The betting interest on the Jacksonville Jaguars in the offseason never really materialized in Las Vegas.
When the season kicked off in September, the Jaguars had attracted the fewest bets to win the Super Bowl of any team at multiple sportsbooks. There were more Super Bowl bets on the Cleveland Browns than the Jaguars, and twice as many at some places.
The Browns finished 0-16. The Jaguars face the New England Patriots in the AFC Championship Game on Sunday.
Cleveland was eliminated from the playoffs after Week 12. At that point at William Hill's 100-plus Nevada sportsbooks, there were still more bets on the Browns to win the Super Bowl than there were on the Jaguars.
Some might jump to conclusions regarding the betting public's acumen, but veteran Las Vegas bookmaker Nick Bogdanovich says the interest in the Browns over the Jaguars likely has more to do with location and winter vacationing habits.

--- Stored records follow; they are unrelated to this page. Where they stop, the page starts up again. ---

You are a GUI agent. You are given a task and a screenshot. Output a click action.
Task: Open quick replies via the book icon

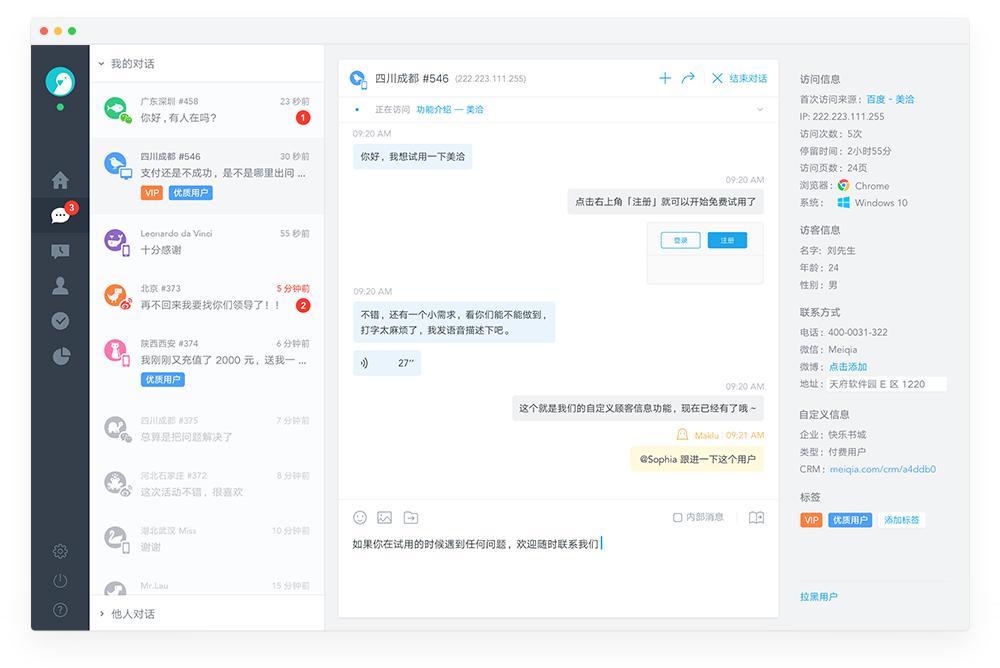click(x=756, y=516)
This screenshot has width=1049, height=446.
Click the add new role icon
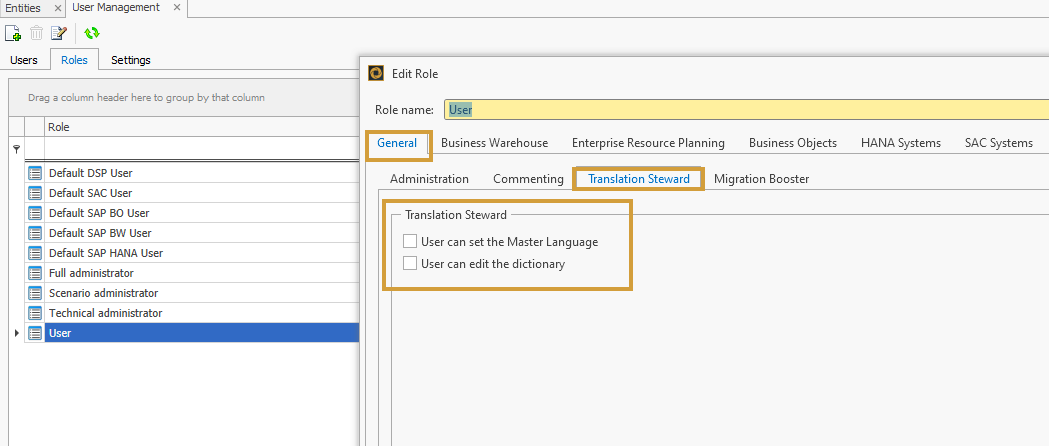(13, 33)
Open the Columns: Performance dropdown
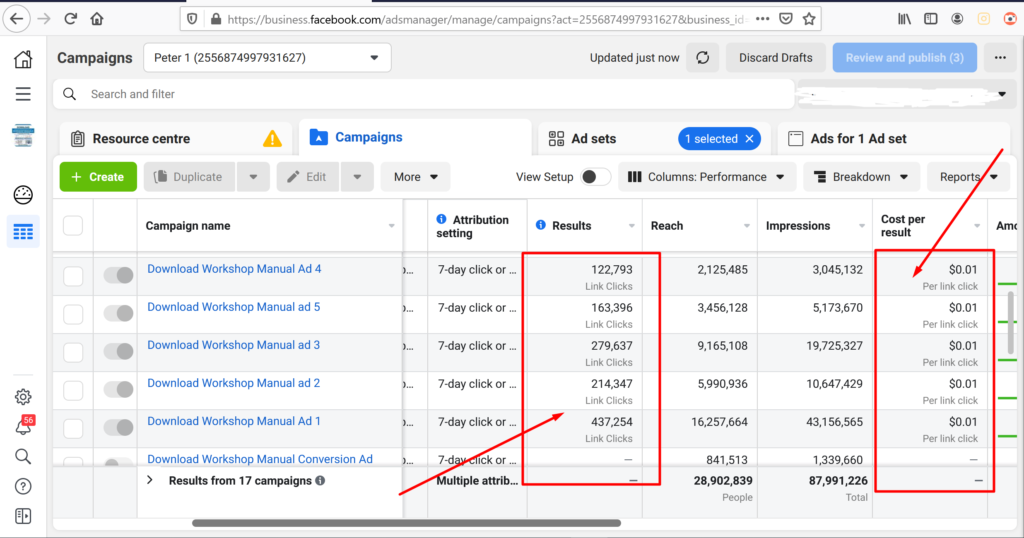Viewport: 1024px width, 538px height. pos(707,177)
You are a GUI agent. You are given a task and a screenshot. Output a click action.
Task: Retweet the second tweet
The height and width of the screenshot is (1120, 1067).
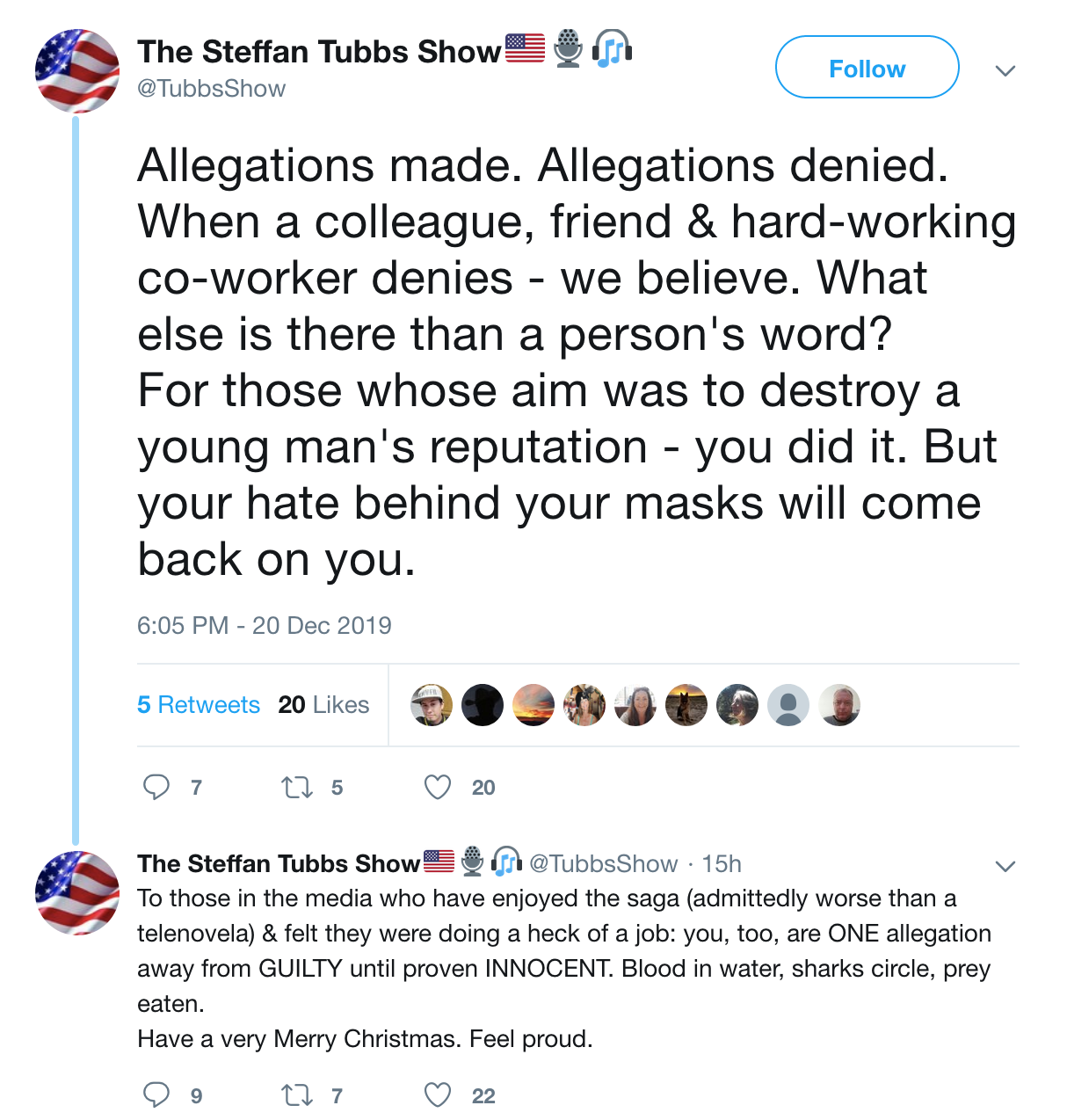click(x=297, y=1095)
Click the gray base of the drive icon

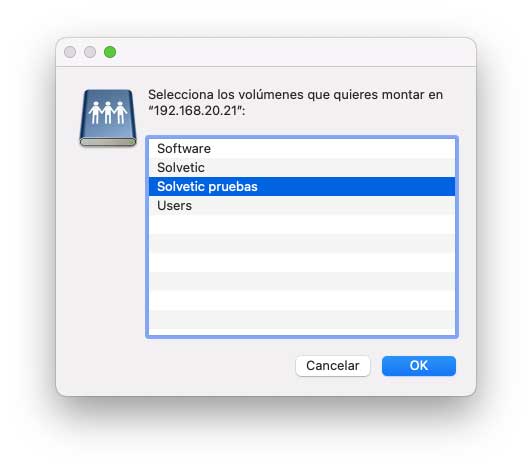(108, 142)
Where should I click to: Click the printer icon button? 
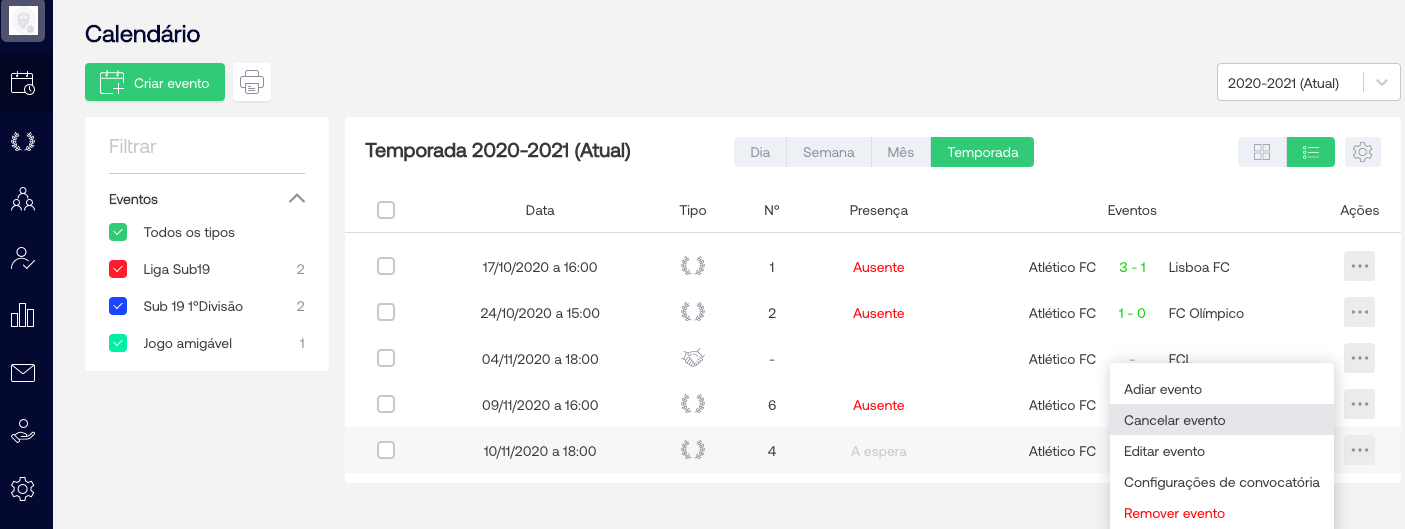coord(252,83)
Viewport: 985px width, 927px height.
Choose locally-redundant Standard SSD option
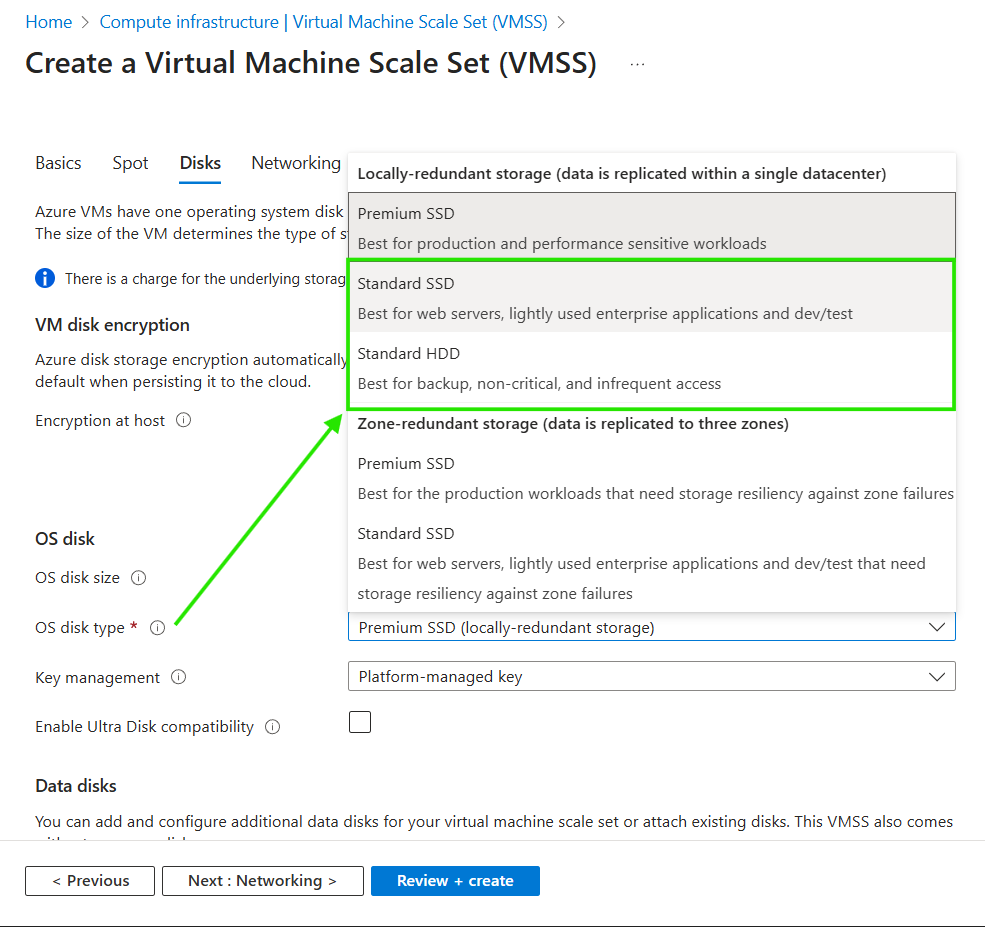pyautogui.click(x=651, y=298)
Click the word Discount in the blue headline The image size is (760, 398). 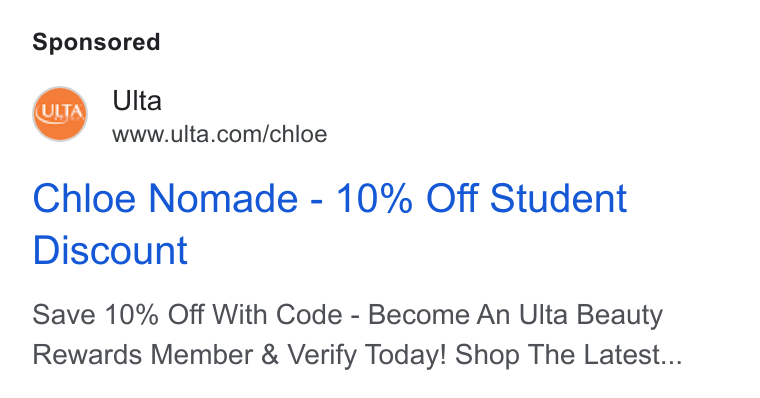(x=110, y=250)
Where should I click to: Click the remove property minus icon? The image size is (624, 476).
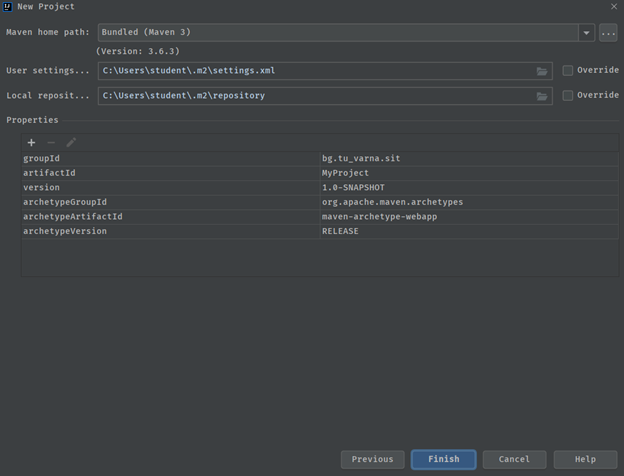click(51, 143)
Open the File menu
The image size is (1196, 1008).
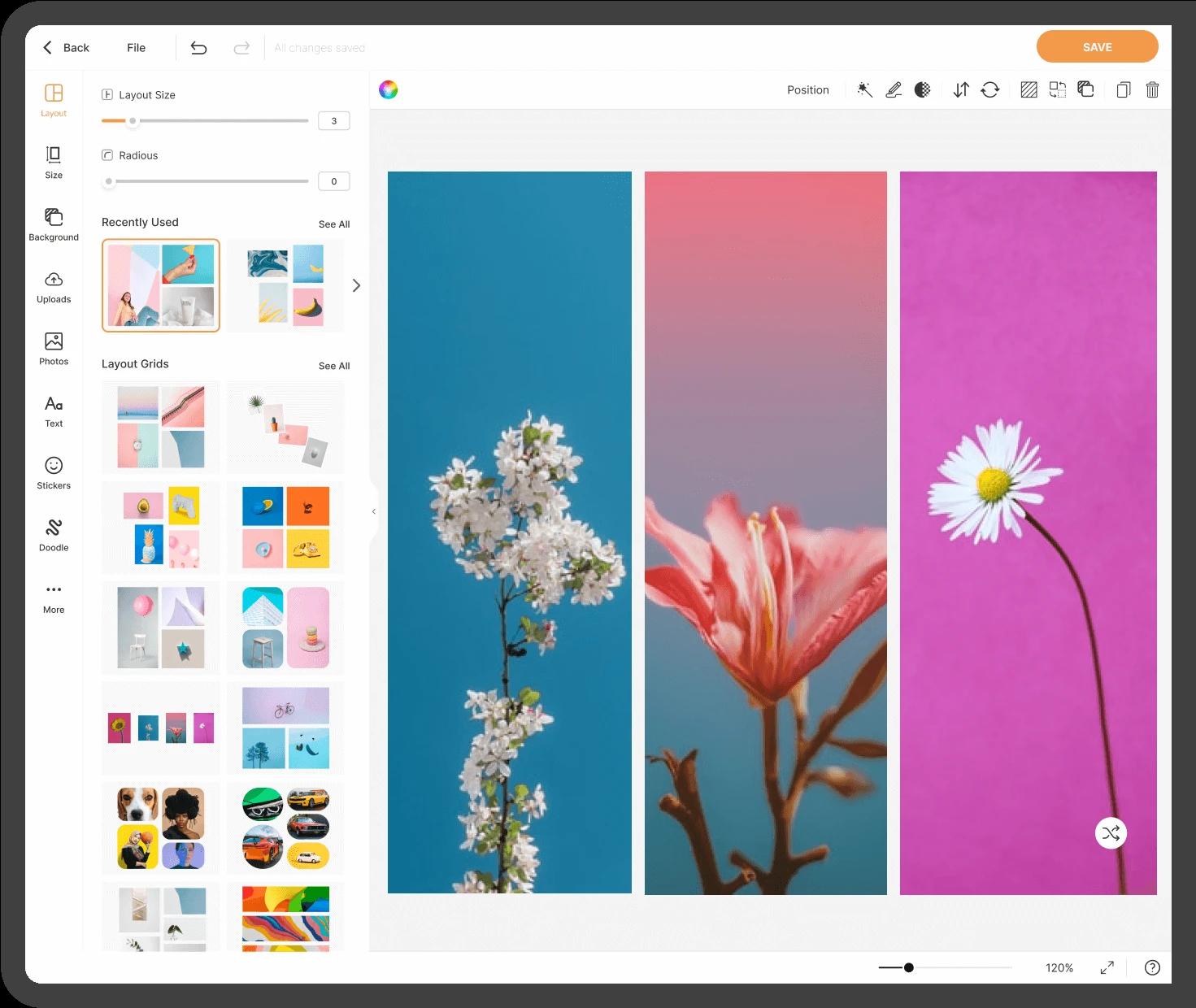pos(136,48)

"People from cold-weather areas always come to Vegas in the offseason," said Bogdanovich, director of trading at William Hill. "The Vikings, the Packers, the Bears and the Browns are always bet crazy amounts. Those other teams, the Jaguars, the Saints, Miami, they never, year in and year out, accrue the same amount of tickets."
When the season began, the Jaguars were 100-1 Super Bowl long shots. They were coming off a disappointing 3-13 campaign in 2016, and quarterback Blake Bortles was under heavy criticism. Backing Jacksonville wasn't an attractive option for most, but a few were willing to take a stab on the Jaguars.
In May, a bettor at Las Vegas sportsbook operator CG Technology placed three futures bets on the Jaguars to win the Super Bowl. The bets totaled $3,200 and would net a $337,500 profit if Jacksonville pulls it off.
Back in February, a bettor at a William Hill sportsbook plunked down $990 on the Jaguars to win the Super Bowl at 100-1. That ticket is potentially worth $99,100, but first Jacksonville has to get past the New England Patriots.
New England quarterback Tom Brady showed up at practice Thursday wearing a red glove on his injured right throwing hand. The concern over Brady's hand generated a small flurry of bets on the Jaguars and made the point spread shrink. The line dropped from New England -8.5 to -7.5 Thursday at most sportsbooks.
On Friday, Brady said "We'll see," when asked about how confident he is that he will play Sunday.
Bogdanovich estimates, if Brady were to be ruled out, the line could drop to Patriots -3.
As of Thursday night, 53 percent of the money bet on the spread of the AFC Championship Game at William Hill was on New England.